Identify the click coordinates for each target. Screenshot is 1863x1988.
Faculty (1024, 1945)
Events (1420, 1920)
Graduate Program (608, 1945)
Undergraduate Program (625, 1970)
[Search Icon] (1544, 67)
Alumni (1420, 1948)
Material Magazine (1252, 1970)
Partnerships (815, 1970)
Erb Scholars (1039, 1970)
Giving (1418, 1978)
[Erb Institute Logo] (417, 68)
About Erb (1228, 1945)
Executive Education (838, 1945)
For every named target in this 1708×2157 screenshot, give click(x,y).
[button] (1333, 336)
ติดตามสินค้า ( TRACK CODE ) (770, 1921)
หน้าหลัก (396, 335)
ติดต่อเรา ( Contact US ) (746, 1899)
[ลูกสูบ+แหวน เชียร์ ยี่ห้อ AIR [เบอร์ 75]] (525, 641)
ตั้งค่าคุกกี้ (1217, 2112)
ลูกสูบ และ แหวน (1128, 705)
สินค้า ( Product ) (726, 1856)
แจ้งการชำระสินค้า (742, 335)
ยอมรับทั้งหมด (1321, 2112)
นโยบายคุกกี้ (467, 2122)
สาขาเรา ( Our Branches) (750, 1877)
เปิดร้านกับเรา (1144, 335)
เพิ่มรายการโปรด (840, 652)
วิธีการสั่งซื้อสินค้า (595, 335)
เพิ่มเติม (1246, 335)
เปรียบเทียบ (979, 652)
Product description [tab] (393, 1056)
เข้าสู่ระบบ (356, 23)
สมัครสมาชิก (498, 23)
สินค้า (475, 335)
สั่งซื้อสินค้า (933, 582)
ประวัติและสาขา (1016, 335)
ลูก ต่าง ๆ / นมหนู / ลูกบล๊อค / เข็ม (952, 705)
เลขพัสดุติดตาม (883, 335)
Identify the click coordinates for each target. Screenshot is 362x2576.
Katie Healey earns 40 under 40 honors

| What is required |
Extract each line of the material exactly as it stands.

| Answer section |
Identify the click coordinates for each target. Screenshot is 1863x1988.
Faculty (1024, 1945)
Events (1420, 1920)
Graduate Program (608, 1945)
Undergraduate Program (625, 1970)
[Search Icon] (1544, 67)
Alumni (1420, 1948)
Material Magazine (1252, 1970)
Partnerships (815, 1970)
Erb Scholars (1039, 1970)
Giving (1418, 1978)
[Erb Institute Logo] (417, 68)
About Erb (1228, 1945)
Executive Education (838, 1945)
For every named target in this 1708×2157 screenshot, give click(x,y).
[button] (1333, 336)
ติดตามสินค้า ( TRACK CODE ) (770, 1921)
หน้าหลัก (396, 335)
ติดต่อเรา ( Contact US ) (746, 1899)
[ลูกสูบ+แหวน เชียร์ ยี่ห้อ AIR [เบอร์ 75]] (525, 641)
ตั้งค่าคุกกี้ (1217, 2112)
ลูกสูบ และ แหวน (1128, 705)
สินค้า ( Product ) (726, 1856)
แจ้งการชำระสินค้า (742, 335)
ยอมรับทั้งหมด (1321, 2112)
นโยบายคุกกี้ (467, 2122)
สาขาเรา ( Our Branches) (750, 1877)
เปิดร้านกับเรา (1144, 335)
เพิ่มรายการโปรด (840, 652)
วิธีการสั่งซื้อสินค้า (595, 335)
เพิ่มเติม (1246, 335)
เปรียบเทียบ (979, 652)
Product description [tab] (393, 1056)
เข้าสู่ระบบ (356, 23)
สมัครสมาชิก (498, 23)
สินค้า (475, 335)
สั่งซื้อสินค้า (933, 582)
ประวัติและสาขา (1016, 335)
ลูก ต่าง ๆ / นมหนู / ลูกบล๊อค / เข็ม (952, 705)
เลขพัสดุติดตาม (883, 335)
Identify the click coordinates for each target. Screenshot is 362x2576.
Katie Healey earns 40 under 40 honors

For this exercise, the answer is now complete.